Dr. Michal Sobótka: Mit dem Gesetz zum Neustart der Digitalisierung der Energiewende hat der Rollout deutlich an Fahrt aufgenommen. Ohne dieses Gesetz hätten wir die Marke von 100.000 intelligenten Messsysteme heute noch nicht erreicht. Und der Referentenentwurf zur Novellierung des Messstellenbetriebsgesetzes (vom 24.10.24) verstärkt diesen Effekt in Richtung Smart Grids deutlich – indem er bspw. den Messstellenbetreiber grundsätzlich zum Steuerbox-Rollout verpflichtet, kleine EEG-Anlagen in den Rollout einbezieht und die Preisobergrenzen-Vergütung bei kleinen und mittleren EEG-Anlagen erhöht. Hiermit bestätigt der Gesetzgeber, dass der zunehmend dynamische Umbau unseres Energiesystems ohne intelligente Messsysteme nicht funktionieren wird. Mit den kommenden dynamischen Tarifen wird das zudem von der marktlichen Seit weiter forciert, auch durch Marktteilnehmer wie 1KOMMA5°, Enpal & Co.
e.b.: Ist das Thema Full-Rollout bei Ihren Kunden noch aktuell? Wohin geht der Trend?

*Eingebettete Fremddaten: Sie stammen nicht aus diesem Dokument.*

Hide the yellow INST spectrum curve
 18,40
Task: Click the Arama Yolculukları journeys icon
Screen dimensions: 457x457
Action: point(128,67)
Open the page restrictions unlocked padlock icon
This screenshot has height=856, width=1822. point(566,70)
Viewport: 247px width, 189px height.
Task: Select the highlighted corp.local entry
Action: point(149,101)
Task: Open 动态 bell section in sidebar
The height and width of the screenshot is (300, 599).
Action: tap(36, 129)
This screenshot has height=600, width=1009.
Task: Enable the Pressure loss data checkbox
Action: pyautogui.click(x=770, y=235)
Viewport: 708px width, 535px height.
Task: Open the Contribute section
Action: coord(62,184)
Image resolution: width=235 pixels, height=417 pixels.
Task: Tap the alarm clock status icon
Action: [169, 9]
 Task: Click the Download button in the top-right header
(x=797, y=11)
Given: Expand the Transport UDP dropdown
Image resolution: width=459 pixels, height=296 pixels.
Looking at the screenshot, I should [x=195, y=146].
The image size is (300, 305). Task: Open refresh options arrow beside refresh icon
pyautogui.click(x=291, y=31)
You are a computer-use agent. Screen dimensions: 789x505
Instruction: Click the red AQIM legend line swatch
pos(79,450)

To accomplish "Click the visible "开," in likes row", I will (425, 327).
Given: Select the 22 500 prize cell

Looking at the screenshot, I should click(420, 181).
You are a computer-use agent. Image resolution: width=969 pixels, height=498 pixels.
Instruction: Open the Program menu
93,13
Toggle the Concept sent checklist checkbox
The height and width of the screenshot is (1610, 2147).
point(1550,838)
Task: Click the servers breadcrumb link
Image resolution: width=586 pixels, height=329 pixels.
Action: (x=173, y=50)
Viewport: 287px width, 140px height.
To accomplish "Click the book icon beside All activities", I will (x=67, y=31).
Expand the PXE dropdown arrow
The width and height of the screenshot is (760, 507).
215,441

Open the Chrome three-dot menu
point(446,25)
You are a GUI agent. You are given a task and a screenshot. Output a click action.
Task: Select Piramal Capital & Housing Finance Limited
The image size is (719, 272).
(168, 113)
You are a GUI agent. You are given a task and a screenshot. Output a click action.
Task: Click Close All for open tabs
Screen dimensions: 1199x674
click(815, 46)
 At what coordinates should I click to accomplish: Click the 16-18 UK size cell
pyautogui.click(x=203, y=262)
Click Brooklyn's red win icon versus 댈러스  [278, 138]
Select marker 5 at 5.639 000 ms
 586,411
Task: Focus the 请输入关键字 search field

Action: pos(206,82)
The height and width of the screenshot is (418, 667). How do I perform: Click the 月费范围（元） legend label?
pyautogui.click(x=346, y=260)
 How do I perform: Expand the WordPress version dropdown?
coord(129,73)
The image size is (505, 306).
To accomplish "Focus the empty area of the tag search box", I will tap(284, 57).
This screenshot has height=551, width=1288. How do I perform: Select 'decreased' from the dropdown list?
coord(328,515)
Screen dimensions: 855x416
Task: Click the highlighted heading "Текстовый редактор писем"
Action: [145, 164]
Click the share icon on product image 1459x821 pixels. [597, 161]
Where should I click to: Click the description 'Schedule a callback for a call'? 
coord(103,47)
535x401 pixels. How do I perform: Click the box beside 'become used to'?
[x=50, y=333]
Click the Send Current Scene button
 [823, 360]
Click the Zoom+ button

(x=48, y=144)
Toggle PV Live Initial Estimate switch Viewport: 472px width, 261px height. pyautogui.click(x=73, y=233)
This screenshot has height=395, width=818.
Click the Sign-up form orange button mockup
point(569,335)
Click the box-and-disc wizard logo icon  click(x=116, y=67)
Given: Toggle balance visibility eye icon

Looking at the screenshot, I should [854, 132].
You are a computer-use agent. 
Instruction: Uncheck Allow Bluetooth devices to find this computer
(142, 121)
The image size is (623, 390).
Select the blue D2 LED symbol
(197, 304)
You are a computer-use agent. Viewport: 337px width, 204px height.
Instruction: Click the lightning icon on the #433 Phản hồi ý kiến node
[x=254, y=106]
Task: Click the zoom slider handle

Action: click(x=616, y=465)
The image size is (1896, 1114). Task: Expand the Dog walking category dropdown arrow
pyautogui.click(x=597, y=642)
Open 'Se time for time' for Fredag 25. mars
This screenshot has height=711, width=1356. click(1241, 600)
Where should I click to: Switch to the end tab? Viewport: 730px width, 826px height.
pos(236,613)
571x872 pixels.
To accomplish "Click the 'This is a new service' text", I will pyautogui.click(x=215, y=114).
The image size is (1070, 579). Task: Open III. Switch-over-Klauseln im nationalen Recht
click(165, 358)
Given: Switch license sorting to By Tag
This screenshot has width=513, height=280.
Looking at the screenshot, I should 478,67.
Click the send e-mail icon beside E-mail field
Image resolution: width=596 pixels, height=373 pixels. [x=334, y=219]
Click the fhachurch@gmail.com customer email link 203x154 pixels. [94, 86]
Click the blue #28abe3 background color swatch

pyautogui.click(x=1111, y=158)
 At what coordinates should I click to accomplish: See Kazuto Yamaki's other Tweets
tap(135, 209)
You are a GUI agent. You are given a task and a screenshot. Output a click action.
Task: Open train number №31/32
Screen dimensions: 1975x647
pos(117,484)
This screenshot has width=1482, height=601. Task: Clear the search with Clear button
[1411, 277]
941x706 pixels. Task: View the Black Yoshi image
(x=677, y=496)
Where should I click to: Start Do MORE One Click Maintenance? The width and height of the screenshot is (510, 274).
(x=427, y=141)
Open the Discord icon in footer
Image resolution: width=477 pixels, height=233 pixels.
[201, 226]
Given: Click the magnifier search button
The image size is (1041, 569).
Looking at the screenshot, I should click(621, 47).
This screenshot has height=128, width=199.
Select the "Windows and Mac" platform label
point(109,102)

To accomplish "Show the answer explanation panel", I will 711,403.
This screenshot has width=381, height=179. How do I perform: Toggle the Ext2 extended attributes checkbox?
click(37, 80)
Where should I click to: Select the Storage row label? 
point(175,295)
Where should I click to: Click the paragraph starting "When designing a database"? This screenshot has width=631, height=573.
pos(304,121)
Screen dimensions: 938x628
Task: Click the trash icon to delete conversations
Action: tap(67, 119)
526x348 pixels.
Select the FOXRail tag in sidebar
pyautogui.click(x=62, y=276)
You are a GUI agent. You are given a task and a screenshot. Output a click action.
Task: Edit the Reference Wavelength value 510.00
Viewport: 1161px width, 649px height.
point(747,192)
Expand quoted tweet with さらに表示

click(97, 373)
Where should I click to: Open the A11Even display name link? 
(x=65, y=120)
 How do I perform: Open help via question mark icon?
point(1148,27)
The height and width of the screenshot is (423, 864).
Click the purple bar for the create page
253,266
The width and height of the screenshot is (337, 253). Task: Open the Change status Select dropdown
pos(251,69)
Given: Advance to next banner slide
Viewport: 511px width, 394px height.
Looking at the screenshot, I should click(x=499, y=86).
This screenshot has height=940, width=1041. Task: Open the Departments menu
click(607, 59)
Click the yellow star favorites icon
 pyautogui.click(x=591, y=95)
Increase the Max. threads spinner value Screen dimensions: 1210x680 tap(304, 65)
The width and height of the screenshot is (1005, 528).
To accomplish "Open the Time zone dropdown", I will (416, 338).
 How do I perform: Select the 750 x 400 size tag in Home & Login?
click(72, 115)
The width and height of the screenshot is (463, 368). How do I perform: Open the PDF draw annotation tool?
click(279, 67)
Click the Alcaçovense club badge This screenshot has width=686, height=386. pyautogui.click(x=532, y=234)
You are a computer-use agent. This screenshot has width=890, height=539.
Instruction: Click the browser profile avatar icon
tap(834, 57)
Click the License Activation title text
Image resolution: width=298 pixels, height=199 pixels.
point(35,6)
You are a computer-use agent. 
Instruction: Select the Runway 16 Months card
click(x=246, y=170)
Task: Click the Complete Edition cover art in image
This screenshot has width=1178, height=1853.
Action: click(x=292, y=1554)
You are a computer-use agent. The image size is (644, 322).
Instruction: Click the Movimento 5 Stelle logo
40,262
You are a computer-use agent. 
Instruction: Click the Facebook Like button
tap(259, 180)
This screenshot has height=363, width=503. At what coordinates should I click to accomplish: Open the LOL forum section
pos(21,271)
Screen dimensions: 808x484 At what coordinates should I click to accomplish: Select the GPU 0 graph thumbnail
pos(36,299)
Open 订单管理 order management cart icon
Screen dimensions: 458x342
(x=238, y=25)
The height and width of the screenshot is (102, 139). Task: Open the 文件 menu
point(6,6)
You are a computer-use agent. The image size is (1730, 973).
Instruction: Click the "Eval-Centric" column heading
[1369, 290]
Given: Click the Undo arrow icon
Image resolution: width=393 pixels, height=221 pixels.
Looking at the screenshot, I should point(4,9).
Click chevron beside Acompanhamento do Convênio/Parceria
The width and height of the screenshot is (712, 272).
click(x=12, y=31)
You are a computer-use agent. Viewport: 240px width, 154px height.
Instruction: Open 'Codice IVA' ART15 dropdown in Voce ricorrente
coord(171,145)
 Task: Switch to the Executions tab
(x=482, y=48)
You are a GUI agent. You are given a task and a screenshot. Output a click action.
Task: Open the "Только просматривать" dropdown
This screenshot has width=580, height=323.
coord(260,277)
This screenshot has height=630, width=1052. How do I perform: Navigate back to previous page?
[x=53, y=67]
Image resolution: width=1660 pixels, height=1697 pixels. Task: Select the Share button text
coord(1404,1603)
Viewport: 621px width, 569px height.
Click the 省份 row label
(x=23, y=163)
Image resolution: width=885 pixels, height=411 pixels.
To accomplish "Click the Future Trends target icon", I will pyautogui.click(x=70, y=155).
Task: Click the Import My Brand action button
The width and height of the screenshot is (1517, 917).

Dr. Michal Sobótka: Ich denke, es geht schon lange nicht mehr um die Frage Pflicht- oder Vollrollout. Intelligente Messsysteme werden in Zukunft überall dort zum Einsatz kommen, wo es sinnvoll ist – insbesondere eben auch im Kontext Steuerung und Smart Grids. Das wird sicher nicht bei 100 Prozent aller Messstellen der Fall sein. Aber wie gesagt: Unsere Kunden rechnen derzeit mit drei Millionen intelligenten Messsystemen bis 2032. Vor zwei Jahren waren es noch 800.000.
e.b: Michal Sobótka vielen Dank für das Gespräch.